April 20 is this year’s Record Store Day, the day we all celebrate our favorite local record store. I am particularly fond of this unofficial holiday, because I happen to work at my favorite local record store. (Lucky? Yep.)
Record Store Day began in 2007 and falls annually on the third Saturday in April. According to their official website, “This is the one day that all of the independently owned record stores come together with artists to celebrate the art of music.”
It’s always filled with special releases, available exclusively at participating stores. Artists releasing albums in conjunction with this year’s National Record Store Day include Sarah Jarosz, The Avett Brothers & Randy Travis, Willie Nelson, Chet Atkins, Mumford & Sons, and more. Many stores also include concerts, food, and other activities to celebrate this special day.
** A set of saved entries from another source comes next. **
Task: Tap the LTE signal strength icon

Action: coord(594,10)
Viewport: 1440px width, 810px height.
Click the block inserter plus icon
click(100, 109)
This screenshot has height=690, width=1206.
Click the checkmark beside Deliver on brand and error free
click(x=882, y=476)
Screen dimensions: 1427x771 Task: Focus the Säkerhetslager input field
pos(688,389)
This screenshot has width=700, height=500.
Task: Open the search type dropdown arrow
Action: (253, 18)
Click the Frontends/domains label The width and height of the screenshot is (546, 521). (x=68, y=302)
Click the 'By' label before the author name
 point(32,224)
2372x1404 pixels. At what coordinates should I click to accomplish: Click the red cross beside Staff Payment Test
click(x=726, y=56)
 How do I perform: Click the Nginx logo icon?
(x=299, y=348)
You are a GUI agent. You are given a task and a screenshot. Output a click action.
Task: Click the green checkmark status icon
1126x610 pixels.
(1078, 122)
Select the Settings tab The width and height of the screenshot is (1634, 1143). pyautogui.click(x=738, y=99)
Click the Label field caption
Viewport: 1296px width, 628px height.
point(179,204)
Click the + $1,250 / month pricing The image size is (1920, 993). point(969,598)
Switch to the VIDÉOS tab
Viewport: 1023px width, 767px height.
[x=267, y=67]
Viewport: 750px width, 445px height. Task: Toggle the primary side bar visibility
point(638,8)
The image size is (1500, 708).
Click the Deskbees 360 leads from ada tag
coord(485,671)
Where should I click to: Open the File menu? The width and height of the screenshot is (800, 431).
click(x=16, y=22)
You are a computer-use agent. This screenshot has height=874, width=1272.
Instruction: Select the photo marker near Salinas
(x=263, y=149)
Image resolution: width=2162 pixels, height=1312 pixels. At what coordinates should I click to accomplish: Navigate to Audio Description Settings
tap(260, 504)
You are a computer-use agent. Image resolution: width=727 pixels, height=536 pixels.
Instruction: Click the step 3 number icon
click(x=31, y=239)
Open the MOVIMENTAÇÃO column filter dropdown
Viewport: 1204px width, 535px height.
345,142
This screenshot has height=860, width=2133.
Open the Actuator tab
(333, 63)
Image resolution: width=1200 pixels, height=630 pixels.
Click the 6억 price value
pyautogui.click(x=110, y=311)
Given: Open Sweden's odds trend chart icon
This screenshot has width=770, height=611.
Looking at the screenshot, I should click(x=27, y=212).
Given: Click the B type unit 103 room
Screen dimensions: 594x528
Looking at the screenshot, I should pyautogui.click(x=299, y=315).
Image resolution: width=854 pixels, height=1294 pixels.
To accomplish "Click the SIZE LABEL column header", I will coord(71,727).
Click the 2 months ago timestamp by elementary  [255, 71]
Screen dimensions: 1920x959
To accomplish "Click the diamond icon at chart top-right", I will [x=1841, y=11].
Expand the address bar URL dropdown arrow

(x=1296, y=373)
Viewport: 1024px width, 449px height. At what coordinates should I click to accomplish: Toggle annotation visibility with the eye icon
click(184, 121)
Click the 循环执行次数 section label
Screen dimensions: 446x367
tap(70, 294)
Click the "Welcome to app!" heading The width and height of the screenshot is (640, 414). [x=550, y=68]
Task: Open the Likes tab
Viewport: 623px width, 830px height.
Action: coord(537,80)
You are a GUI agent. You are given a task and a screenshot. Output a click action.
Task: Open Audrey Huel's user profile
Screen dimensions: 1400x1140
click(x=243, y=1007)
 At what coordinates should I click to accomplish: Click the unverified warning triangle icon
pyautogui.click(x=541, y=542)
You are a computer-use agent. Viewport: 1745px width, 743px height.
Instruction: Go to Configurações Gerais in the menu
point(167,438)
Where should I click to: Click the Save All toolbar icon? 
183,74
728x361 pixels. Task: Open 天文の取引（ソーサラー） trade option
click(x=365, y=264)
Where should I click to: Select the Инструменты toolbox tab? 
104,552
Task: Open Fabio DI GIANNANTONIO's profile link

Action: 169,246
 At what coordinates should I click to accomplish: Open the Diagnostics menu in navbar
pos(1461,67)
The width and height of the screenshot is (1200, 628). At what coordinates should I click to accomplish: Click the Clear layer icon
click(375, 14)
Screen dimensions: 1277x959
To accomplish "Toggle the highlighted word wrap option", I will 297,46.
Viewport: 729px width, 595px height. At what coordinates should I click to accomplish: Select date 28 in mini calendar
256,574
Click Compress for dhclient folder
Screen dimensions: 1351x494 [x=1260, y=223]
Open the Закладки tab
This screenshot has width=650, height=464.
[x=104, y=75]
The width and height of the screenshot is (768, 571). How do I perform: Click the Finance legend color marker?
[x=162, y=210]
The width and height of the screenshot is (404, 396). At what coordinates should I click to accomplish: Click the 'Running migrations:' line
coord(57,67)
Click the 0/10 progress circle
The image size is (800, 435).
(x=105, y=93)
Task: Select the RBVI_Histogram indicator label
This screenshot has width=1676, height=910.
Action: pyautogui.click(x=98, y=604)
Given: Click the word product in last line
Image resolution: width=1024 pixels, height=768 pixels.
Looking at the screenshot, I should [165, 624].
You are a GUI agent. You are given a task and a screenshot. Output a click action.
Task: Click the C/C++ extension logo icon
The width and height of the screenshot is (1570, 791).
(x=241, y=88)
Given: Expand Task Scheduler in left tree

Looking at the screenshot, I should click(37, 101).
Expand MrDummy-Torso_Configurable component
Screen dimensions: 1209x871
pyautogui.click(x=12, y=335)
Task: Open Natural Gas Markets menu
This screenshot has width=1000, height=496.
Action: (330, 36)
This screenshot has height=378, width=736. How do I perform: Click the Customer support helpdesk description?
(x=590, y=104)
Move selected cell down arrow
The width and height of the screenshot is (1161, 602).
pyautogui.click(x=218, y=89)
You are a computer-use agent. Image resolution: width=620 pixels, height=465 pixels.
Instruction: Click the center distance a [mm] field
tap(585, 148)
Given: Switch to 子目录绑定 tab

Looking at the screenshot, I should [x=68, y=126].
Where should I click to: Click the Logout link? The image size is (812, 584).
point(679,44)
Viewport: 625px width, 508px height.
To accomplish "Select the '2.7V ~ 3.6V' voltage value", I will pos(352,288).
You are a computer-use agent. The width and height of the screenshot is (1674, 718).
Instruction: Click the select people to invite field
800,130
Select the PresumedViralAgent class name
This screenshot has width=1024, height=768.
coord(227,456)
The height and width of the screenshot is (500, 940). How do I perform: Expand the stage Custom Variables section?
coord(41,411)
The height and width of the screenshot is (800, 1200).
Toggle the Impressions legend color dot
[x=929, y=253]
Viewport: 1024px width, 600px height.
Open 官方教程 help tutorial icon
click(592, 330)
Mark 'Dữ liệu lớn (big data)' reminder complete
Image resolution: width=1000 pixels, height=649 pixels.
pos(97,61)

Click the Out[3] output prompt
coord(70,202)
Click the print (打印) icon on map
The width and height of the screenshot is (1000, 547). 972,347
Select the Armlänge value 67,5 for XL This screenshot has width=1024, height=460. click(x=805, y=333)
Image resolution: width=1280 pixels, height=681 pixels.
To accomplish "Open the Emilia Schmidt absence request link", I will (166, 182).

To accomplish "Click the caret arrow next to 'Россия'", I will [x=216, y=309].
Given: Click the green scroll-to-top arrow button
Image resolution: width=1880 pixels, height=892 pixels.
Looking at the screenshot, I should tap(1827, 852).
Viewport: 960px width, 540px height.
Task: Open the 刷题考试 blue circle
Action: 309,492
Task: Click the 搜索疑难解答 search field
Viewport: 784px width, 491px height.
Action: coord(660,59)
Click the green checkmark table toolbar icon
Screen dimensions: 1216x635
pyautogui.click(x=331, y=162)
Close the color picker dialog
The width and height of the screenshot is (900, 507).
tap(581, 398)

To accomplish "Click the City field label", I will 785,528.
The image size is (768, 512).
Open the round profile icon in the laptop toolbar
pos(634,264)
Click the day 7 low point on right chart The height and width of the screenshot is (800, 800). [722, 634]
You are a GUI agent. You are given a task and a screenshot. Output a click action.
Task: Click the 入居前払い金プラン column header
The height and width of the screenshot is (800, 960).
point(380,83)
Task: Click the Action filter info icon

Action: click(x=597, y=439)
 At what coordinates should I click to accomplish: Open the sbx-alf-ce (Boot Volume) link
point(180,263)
Chain stores such as Best Buy and Wal-mart, along with the rise of digital downloads, have hurt brick and mortar music stores over the past several years. There are fewer and fewer of them every year. The local music store has long been a staple in communities, along with the barber shop and bakery, but that image has faded over the past couple decades. Record Store Day is a great way to show appreciation for this hallmark of the American landscape.
Not going to a record store to get your music doesn’t make sense to me. A sports enthusiast would go to a sporting goods store. You would go to an actual jewelry store to get your girlfriend an engagement ring. I’m sure you go to a florist to get flowers on Mother’s Day. Going into an actual store which specializes in music should be a priority for a true music lover.
The ability to browse is one of the advantages brick and mortar music stores have over digital downloads. I did some online shopping this past Christmas season, and what I missed the most about the experience was browsing: just roaming around the store, with no particular purchase in mind, looking for something to catch my eye. It is nearly impossible to browse on a computer. The term “web browser” is misleading, because you actually have to be searching for something. (Correct me if I’m wrong… you can’t.) Being able to go into a music store and just get lost in the endless rows of album covers is one of life’s little pleasures. Some of my favorite albums are ones I stumbled upon by accident. I would be browsing the shelves, and come across albums which I wouldn’t have found had I gone into the store with a set goal in mind.
A local music store also has someone there to help you who actually cares about the music. All too often I have asked about a particular band or artist while browsing around Best Buy, and they have no idea who or what I am talking about. They are more concerned with trying to sell you an iPod rather than helping you find the album or artists you’re looking for in their two aisles of a CD section. At a local music shop, the employees love the music just as much as you do, which is probably why they’re working at a music store. They can help you find what you’re looking for, but more importantly, they can make recommendations.
I can’t tell you how many customers come back or call later and tell my co-worker, Justin, and I how much they enjoyed an album which we recommended. Only at a store which specializes in music would you be able to receive a recommendation based off music you have purchased. iTunes does have the “Genius” recommendation, but would you really trust a computer to tell you what to purchase? I would rather take a recommendation from a person I can trust.
On the flip side (the pun is intended), other than recommendations, good music store employees will also steer you away from music that wouldn’t fit your taste or that simply isn’t good. Because we have developed relationships with our customers over the years, they know we will be honest with them about an album or artist. If a customer comes up and asks “I liked Frank Reynolds & The Flip-a-delphians first album a lot because it was traditional bluegrass, but I didn’t care for their second one because it was a little too contemporary for me. Would I like their new album that just came out?” It would be a disservice to the customer and to myself to not discourage them from purchasing Frank Reynolds & The Flip-a-delphians’ new album because they switched to reggae. Fun Fact: A computer won’t tell you NOT to buy something.
These are just a few of the reasons you should support your local record store. Don’t take my word for it. See for yourself. Go to www.recordstoreday.com and search for a local independent music store near you, and be sure to support them on Record Store Day, April 20.